Entries follow. Return each line that contains the word "computer".
[[ Data to use, beginning ]]
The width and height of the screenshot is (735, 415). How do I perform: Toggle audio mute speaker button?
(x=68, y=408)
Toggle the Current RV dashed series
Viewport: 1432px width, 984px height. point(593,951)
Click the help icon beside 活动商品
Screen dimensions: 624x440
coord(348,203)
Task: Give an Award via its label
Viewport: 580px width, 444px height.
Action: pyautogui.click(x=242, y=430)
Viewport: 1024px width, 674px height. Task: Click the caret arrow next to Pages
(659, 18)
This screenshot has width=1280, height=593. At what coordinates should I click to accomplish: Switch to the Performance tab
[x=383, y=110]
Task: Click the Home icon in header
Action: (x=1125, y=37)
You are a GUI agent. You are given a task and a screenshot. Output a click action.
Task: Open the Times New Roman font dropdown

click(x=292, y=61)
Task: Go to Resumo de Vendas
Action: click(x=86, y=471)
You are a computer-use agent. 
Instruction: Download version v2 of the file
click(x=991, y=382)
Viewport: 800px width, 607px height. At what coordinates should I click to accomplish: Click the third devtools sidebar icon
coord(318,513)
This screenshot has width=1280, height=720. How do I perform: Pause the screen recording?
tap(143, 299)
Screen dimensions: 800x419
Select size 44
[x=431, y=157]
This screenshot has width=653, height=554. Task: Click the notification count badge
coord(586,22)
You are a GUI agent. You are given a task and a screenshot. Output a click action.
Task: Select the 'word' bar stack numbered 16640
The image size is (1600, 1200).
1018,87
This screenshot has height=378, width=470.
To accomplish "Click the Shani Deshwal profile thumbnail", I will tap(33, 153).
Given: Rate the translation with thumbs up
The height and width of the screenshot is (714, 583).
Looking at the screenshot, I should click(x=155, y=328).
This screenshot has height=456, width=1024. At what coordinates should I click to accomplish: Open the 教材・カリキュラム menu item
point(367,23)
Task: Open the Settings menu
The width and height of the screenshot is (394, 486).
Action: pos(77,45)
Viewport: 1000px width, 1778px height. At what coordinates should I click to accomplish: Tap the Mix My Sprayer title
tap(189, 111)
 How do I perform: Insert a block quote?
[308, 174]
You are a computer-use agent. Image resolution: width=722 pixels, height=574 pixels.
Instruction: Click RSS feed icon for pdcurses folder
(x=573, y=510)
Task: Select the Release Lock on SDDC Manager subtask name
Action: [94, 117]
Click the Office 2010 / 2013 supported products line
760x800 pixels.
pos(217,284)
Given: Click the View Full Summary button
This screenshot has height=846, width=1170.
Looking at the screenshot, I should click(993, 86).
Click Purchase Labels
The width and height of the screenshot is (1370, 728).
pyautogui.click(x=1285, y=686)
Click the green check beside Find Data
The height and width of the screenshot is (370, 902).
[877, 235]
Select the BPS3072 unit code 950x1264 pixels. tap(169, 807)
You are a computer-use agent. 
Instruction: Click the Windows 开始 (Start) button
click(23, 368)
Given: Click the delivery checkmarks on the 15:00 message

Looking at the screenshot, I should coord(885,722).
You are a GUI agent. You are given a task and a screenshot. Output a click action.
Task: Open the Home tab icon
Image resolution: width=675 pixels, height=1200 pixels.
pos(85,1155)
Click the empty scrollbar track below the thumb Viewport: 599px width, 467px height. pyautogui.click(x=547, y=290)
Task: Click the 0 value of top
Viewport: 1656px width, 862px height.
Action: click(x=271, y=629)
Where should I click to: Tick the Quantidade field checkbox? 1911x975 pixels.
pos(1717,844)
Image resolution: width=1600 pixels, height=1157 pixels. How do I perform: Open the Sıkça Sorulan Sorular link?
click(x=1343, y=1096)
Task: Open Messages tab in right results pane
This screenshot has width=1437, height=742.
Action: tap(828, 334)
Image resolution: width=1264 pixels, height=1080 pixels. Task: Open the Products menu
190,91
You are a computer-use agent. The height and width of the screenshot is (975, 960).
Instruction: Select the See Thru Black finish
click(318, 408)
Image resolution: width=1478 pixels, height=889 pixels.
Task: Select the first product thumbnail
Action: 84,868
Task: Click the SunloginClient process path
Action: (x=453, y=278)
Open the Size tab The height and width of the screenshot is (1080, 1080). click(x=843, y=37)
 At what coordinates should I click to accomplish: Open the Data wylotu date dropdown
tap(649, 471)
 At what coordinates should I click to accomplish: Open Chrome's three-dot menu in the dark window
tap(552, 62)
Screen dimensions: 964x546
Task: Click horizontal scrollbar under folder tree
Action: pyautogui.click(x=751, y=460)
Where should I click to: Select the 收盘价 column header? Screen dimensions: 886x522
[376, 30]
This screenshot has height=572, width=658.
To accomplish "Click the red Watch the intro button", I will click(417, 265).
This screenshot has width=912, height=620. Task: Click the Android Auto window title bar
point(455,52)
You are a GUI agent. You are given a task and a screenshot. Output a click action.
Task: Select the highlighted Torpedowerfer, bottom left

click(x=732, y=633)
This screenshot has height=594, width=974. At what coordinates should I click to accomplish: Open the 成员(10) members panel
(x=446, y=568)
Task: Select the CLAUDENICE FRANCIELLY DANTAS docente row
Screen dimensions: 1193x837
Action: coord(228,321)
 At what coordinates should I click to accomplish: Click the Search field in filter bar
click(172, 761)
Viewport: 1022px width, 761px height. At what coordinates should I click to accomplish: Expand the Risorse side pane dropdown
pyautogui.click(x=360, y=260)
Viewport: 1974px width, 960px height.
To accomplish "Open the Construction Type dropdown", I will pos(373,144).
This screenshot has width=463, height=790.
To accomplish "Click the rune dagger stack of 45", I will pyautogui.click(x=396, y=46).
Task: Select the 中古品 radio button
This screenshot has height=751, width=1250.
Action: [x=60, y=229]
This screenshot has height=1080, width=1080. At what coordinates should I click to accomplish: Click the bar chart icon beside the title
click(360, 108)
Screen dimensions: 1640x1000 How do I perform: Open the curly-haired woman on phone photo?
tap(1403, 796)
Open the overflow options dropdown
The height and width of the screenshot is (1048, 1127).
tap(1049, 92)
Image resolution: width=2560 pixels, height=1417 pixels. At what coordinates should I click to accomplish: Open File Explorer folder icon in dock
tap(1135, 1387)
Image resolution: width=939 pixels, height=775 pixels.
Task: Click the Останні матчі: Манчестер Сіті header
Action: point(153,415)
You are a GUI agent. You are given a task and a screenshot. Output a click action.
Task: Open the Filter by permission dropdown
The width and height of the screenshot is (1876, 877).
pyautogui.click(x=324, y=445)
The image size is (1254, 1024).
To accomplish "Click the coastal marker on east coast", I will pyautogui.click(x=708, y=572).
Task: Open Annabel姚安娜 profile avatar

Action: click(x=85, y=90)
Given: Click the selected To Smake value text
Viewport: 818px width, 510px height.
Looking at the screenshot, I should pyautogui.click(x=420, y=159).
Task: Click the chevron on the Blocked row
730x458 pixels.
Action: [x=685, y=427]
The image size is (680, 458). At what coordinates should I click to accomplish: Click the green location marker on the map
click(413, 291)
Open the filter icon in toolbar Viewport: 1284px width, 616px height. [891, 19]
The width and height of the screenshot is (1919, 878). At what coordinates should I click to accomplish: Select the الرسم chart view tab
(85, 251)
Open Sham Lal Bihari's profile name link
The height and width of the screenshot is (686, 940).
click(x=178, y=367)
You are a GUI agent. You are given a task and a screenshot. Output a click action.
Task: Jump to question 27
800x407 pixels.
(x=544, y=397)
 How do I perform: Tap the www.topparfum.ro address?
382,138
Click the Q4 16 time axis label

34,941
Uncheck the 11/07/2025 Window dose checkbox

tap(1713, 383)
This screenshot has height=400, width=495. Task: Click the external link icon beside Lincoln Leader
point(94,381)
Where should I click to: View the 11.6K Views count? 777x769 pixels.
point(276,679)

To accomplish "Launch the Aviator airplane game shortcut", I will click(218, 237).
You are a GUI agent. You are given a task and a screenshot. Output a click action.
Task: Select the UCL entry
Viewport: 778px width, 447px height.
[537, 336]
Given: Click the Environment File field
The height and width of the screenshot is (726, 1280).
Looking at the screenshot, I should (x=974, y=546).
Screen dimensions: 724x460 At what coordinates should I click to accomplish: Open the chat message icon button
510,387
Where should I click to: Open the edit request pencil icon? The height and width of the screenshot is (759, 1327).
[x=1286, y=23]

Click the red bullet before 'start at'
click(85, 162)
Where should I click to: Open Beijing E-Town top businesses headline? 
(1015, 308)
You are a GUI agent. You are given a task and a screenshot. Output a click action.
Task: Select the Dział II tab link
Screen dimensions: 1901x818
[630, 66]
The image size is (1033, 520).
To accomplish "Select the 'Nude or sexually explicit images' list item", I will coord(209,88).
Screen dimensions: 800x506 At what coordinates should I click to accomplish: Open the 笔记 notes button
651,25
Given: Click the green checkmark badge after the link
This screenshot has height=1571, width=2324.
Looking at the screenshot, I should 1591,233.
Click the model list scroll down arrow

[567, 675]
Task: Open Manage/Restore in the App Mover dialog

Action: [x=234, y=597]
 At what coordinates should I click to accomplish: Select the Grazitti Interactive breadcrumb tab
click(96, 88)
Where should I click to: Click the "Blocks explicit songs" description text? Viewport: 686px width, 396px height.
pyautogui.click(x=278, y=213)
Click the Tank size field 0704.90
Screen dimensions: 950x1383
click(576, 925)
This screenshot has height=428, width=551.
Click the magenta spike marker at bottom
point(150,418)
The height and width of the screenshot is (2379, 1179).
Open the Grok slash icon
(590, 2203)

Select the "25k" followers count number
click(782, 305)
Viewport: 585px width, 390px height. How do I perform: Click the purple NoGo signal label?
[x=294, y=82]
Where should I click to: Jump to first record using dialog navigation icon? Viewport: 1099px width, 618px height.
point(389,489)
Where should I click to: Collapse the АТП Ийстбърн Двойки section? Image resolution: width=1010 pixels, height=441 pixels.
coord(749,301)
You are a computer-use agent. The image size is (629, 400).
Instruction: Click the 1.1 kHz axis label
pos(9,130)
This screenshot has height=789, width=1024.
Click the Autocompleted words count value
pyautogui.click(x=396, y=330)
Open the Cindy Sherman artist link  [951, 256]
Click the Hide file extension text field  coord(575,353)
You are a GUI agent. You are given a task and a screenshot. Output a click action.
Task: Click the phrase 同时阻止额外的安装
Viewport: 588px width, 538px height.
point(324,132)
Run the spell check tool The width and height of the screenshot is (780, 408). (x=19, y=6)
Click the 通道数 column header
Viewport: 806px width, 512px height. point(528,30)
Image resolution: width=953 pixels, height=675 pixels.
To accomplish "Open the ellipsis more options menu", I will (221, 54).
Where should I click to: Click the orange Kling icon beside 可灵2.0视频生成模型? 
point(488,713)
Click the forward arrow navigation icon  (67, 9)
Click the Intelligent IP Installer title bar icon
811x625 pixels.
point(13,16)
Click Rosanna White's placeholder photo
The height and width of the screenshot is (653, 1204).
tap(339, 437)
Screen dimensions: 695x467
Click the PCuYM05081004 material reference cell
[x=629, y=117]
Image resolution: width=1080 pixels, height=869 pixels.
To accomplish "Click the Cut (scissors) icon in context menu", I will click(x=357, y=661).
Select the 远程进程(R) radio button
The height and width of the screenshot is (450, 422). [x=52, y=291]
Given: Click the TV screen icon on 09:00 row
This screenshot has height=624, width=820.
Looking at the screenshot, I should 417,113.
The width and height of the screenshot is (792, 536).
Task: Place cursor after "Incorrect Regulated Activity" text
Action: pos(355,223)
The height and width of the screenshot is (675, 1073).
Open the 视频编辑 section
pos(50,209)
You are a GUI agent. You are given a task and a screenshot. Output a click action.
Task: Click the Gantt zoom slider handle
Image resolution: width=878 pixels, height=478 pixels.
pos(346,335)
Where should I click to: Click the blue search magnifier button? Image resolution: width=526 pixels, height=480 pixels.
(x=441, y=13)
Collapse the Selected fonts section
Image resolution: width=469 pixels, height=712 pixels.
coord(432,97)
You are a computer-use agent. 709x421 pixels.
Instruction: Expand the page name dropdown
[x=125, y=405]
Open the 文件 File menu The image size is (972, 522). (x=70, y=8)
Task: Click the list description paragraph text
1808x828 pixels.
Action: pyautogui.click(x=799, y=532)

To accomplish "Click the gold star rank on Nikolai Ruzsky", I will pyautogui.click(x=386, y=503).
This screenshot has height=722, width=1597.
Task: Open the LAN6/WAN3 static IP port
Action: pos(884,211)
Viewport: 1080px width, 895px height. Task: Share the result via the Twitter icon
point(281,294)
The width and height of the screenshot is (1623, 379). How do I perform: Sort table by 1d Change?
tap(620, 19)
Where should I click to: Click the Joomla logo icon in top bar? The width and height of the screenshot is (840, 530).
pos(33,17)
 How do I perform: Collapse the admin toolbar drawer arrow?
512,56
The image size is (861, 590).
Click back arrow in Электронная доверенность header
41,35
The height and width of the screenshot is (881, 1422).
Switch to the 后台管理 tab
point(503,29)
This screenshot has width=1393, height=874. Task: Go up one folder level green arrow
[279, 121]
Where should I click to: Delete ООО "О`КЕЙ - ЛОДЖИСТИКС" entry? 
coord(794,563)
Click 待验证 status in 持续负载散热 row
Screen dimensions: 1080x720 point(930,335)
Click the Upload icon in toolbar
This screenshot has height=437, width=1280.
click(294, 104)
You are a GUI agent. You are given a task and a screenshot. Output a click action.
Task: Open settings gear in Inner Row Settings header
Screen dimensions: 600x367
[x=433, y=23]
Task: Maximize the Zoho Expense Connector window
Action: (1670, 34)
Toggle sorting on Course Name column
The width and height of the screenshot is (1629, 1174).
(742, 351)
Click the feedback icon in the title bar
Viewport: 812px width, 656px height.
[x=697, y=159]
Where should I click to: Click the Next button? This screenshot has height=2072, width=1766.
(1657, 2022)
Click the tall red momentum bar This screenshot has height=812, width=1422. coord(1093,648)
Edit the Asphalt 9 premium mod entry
[[ Data to use, end ]]
Answer.
You are a computer-use agent. 
You are a computer-use agent. Image resolution: width=722 pixels, height=574 pixels.
You are a computer-use agent. 
You are a computer-use agent. The height and width of the screenshot is (975, 960).
You are a computer-use agent. The image size is (629, 400).
You are a computer-use agent. 709x421 pixels.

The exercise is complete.